Smooth, simple, haunting, beautiful, Coldplay’s sophomore effort, A Rush of Blood to the Head.

And with a fair amount to live up to. The band’s last album, Parachutes, sold 1.4 million copies, backed by the hits “Yellow” and “Trouble”. With all four members, Chris Martin (vocals), Jon Buckland (guitar), Guy Berryman (bass) and Will Champion (drums) still in their early 20s, the band is already being compared to The Smiths, Radiohead, and U2.

It’s with A Rush of Blood to the Head that the band really solidifies their place in the world of music. All of the songs bear a resemblance of those on Parachutes, but with the proper growth.

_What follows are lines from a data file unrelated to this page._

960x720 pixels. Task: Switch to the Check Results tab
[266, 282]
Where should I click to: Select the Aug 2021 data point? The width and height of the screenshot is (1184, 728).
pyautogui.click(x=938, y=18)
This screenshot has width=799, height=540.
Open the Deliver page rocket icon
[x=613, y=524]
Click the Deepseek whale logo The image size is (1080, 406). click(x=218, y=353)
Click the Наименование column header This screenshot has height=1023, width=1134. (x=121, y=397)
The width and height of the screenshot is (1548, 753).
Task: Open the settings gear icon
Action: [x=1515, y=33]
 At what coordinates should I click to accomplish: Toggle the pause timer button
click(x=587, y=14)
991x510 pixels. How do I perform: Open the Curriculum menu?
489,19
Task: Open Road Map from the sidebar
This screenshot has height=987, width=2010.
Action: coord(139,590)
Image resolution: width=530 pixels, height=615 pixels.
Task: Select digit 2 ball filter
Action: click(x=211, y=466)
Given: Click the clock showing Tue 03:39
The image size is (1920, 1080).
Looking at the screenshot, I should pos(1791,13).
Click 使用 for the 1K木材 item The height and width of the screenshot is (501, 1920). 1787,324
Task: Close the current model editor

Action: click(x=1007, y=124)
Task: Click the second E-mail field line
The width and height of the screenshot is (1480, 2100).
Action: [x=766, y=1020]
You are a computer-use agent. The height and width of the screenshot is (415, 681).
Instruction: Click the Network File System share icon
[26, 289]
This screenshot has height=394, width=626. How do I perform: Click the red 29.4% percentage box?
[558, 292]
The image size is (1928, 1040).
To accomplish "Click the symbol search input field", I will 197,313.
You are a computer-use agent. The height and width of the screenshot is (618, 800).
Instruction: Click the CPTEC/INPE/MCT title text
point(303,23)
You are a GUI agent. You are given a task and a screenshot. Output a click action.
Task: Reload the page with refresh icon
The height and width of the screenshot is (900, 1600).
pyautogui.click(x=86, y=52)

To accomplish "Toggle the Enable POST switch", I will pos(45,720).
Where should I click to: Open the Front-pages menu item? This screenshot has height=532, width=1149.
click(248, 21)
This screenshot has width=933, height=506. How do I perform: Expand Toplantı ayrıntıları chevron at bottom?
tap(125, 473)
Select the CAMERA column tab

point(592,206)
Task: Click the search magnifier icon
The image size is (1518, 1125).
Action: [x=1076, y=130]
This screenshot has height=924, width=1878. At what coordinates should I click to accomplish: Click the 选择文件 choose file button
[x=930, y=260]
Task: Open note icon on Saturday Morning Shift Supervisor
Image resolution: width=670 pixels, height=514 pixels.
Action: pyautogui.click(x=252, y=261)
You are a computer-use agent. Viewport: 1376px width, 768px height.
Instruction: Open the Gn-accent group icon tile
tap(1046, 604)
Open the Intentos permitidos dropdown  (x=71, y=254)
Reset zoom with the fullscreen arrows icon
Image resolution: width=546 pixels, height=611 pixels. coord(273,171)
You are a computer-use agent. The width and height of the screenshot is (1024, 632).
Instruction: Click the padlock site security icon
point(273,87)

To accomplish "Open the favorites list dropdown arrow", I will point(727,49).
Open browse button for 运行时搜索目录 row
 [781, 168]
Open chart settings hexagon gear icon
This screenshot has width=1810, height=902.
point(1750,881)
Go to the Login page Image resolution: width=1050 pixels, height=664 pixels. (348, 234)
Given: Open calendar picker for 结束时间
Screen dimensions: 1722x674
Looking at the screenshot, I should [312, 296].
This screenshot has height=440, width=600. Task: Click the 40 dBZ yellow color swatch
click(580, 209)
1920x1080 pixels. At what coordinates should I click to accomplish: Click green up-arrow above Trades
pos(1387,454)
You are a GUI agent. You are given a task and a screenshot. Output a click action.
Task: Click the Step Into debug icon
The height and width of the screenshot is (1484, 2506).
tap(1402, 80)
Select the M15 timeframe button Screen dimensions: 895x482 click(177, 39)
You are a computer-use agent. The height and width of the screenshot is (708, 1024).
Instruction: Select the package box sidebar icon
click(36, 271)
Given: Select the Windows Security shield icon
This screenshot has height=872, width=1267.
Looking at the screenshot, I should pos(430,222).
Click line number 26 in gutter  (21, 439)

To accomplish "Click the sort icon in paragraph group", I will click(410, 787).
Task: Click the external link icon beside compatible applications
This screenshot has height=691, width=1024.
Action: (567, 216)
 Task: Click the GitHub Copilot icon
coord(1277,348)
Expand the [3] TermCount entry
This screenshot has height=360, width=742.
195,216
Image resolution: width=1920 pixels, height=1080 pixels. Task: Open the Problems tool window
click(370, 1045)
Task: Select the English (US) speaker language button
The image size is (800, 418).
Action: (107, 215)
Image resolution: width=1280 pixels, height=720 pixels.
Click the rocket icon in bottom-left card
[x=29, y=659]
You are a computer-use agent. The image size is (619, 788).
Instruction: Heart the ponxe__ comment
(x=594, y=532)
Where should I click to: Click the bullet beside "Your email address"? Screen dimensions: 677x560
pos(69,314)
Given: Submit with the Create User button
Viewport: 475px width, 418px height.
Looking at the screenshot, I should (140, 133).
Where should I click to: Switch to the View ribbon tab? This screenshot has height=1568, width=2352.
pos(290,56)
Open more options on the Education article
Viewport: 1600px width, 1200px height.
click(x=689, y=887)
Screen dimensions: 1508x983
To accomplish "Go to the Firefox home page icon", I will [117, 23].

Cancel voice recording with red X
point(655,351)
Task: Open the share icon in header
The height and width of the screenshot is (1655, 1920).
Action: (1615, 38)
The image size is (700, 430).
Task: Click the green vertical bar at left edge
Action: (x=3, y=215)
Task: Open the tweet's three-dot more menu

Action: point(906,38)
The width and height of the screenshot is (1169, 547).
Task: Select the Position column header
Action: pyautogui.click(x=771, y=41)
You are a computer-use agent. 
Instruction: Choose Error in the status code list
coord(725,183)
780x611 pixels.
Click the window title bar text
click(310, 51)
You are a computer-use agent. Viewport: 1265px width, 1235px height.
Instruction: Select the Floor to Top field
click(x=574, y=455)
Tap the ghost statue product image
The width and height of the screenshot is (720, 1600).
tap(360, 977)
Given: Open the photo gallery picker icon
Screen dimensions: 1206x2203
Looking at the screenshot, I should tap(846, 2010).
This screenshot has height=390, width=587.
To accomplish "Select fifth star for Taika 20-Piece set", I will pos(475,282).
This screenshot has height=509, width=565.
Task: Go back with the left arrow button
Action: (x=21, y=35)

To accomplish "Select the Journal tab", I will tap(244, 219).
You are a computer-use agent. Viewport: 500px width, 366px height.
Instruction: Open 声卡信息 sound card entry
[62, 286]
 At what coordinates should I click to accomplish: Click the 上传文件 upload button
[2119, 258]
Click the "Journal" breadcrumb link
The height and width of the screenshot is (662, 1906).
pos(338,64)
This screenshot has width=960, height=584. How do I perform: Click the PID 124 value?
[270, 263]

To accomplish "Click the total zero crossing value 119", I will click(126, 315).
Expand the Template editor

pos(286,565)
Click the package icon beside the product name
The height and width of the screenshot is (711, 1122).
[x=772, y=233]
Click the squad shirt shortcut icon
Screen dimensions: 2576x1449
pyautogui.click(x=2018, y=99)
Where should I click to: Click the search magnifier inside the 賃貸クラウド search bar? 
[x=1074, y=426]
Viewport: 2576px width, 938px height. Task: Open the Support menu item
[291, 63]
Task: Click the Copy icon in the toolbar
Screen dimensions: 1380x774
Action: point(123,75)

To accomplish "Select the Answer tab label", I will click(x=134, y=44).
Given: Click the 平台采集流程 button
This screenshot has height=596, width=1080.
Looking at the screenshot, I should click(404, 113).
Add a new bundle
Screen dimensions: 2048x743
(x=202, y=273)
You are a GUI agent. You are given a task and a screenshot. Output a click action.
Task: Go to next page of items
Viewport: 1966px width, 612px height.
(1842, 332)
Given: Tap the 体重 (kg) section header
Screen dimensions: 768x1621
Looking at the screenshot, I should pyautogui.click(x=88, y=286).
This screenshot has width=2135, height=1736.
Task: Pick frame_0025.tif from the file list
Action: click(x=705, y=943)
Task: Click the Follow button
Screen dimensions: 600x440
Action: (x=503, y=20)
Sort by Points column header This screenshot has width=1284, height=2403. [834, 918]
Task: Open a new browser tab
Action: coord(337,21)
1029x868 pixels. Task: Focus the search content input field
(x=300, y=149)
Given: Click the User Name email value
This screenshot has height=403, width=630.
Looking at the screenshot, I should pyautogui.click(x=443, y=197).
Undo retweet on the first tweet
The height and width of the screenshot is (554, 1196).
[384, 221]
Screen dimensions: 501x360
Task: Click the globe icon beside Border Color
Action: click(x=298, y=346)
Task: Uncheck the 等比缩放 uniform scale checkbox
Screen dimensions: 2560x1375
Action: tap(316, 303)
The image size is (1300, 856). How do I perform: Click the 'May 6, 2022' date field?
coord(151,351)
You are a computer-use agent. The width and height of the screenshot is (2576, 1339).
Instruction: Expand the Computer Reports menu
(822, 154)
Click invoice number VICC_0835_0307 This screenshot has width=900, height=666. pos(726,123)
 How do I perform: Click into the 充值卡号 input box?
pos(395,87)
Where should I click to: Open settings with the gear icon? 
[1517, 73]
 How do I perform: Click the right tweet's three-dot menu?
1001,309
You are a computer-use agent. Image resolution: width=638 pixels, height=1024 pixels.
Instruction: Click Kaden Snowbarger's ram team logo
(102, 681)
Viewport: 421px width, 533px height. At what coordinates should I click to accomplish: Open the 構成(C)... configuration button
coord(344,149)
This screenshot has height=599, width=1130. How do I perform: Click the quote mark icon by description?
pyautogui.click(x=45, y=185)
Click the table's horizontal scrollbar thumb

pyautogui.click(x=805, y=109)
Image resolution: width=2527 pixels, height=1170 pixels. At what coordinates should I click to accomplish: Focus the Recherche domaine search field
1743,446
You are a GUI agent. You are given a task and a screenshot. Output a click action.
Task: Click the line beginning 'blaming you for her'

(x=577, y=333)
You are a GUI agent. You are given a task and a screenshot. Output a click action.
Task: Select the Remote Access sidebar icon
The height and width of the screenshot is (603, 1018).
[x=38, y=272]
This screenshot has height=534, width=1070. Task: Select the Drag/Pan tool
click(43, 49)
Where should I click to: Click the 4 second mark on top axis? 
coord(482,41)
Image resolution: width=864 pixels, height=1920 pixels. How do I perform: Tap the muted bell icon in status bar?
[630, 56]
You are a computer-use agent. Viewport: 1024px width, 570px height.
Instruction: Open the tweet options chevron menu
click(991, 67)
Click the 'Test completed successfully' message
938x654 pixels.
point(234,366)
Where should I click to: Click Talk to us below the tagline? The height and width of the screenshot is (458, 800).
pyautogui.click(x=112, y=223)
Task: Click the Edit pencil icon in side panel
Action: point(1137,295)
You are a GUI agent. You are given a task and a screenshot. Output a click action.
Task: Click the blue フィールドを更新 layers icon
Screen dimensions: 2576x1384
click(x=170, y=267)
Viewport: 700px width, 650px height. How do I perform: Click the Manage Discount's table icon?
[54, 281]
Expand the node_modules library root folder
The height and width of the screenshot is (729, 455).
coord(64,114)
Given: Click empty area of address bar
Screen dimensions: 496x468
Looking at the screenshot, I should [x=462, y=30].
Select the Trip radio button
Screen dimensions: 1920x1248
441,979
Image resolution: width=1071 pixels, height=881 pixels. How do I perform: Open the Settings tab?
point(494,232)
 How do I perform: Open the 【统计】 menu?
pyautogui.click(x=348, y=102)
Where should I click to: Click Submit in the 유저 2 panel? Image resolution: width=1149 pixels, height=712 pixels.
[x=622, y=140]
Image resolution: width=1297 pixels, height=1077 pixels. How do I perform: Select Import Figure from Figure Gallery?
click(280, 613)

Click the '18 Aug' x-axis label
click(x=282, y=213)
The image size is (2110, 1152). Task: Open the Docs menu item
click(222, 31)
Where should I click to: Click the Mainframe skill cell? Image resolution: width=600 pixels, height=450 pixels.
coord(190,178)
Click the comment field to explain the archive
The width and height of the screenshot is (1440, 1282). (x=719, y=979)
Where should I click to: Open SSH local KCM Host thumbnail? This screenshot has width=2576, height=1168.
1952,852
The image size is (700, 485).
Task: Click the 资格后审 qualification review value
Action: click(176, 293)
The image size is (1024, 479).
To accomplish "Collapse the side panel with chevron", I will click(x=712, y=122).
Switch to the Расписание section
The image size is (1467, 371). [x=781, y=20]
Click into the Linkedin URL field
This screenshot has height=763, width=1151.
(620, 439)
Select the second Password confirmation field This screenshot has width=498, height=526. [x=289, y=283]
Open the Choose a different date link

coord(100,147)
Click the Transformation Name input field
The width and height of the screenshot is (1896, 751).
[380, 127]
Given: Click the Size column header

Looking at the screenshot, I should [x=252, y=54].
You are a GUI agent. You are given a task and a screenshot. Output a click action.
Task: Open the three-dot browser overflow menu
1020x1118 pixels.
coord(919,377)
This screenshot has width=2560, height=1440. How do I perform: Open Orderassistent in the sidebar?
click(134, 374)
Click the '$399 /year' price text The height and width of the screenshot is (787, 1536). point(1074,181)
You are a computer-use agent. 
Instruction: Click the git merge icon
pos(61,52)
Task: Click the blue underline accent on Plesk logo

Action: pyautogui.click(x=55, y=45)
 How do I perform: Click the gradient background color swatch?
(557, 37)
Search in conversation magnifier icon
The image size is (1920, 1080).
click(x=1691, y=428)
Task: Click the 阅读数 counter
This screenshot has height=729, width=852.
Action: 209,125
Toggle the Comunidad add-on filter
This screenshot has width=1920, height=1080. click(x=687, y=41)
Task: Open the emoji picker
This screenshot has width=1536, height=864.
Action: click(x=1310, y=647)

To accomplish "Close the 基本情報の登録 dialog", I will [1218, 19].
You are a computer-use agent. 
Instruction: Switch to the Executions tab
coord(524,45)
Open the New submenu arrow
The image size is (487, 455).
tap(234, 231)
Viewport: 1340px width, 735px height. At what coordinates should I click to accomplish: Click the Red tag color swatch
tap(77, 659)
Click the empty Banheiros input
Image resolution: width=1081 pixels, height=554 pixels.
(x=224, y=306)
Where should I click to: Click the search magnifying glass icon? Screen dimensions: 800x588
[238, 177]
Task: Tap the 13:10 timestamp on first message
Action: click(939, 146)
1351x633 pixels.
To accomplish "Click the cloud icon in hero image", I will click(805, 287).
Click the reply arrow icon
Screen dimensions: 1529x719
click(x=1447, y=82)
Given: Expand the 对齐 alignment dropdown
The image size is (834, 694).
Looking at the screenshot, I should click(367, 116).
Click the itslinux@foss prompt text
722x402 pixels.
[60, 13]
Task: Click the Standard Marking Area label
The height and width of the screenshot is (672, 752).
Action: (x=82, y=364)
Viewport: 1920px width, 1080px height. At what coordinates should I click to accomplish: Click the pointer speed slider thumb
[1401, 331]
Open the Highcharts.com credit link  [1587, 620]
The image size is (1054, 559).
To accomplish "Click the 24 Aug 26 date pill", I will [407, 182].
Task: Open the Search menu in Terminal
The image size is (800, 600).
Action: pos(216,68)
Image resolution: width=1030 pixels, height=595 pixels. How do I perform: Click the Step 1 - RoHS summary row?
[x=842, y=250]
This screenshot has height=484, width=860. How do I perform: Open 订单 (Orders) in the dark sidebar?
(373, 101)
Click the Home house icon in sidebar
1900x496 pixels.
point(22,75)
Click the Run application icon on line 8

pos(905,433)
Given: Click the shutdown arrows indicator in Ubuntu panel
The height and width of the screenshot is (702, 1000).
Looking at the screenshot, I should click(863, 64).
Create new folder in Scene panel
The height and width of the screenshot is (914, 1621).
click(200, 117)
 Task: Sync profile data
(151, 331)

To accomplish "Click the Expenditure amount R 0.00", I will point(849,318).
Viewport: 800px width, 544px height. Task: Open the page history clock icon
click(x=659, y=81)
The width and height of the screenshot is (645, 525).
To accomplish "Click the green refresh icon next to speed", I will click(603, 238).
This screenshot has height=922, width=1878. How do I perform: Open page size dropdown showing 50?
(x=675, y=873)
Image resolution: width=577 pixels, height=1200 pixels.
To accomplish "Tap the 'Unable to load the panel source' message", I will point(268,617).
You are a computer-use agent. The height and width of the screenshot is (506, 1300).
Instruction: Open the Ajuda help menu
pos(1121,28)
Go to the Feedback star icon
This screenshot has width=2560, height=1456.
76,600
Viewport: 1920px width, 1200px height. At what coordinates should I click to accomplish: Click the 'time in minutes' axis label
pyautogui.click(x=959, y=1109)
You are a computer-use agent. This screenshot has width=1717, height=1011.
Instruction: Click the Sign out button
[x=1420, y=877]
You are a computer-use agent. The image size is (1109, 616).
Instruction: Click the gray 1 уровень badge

With the first track, “Politik,” Martin asks us to “Look at Earth from outer space,”an invitation to join the band on a trip for the next 54 minutes.

That’s really what this album is, too; a personal invitation from four British lads to listen to their music. You can feel the acoustic guitars, the pianos, and the drums as though you were sitting in the room with the band when it was recorded. The strict rhyming style, the mournful vocals totally unique to Martin, this is all distinctively Coldplay.

The first single off the album is “In My Place,”which is probably the most commercial of all the songs on the album.

Memorable and catchy, the song still carries the vibe of the band and their new album. “I was scared/tried, and under prepared/but I wait for you,” Martin sings. A bad love life for him means excellent songs for us.

The same beautiful piano playing heard on “Trouble” returns on “Amsterdam,” the album’s closing track, one of the best on the album. “My star is fading/And I see no chance of release/And I know I’m dead on the surface/But I am screaming underneath,” says Martin.

How anyone could pen a work like this and consider himself fading is beyond most mere mortals. “It’s weird how that song got on,” Martin told Billboard magazine, “because it never really had that much attention paid to it. That was probably the song that took us the longest time to write, although it’s actually the simplest song.”

One of the best albums of 2002. Buy it.